▸ Assignment
Reproduce exactly the line with "Viewport: 324px width, 342px height." and the lines after it. Stop at the last line of the data and include nothing else.

▸ Input
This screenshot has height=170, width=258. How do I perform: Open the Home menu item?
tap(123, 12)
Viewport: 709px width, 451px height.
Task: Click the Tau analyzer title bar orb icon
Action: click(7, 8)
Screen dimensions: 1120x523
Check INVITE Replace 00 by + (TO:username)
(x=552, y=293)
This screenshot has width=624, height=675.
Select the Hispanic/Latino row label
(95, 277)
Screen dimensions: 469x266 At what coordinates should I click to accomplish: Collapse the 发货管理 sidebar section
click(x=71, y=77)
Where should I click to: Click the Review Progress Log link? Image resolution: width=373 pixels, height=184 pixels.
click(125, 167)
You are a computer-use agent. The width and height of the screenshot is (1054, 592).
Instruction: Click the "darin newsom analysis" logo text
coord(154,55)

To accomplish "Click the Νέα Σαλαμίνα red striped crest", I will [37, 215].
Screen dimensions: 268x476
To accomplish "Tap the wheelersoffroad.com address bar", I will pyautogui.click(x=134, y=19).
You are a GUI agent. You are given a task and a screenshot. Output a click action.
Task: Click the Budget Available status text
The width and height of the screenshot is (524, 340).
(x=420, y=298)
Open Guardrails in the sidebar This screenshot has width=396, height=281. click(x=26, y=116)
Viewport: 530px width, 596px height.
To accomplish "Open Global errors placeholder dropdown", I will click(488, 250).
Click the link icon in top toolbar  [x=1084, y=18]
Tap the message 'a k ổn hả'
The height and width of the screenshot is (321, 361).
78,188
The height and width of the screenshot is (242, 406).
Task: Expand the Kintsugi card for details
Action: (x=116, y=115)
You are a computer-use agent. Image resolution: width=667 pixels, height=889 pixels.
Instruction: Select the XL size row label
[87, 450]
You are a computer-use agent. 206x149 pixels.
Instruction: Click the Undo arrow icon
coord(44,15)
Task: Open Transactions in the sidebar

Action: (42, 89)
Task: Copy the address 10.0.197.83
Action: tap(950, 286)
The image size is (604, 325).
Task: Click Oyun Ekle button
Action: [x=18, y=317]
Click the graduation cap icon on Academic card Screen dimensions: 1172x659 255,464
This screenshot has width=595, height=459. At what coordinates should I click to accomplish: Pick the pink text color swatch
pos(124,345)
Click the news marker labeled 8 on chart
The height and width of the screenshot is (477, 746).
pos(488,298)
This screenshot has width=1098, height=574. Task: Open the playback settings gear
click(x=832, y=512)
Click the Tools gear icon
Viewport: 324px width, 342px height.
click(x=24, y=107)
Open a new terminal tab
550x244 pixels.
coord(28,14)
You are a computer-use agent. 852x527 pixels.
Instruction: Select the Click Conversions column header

▸ Solution to this task
Viewport: 324px width, 342px height.
click(x=24, y=107)
Open a new terminal tab
550x244 pixels.
coord(28,14)
You are a computer-use agent. 852x527 pixels.
Instruction: Select the Click Conversions column header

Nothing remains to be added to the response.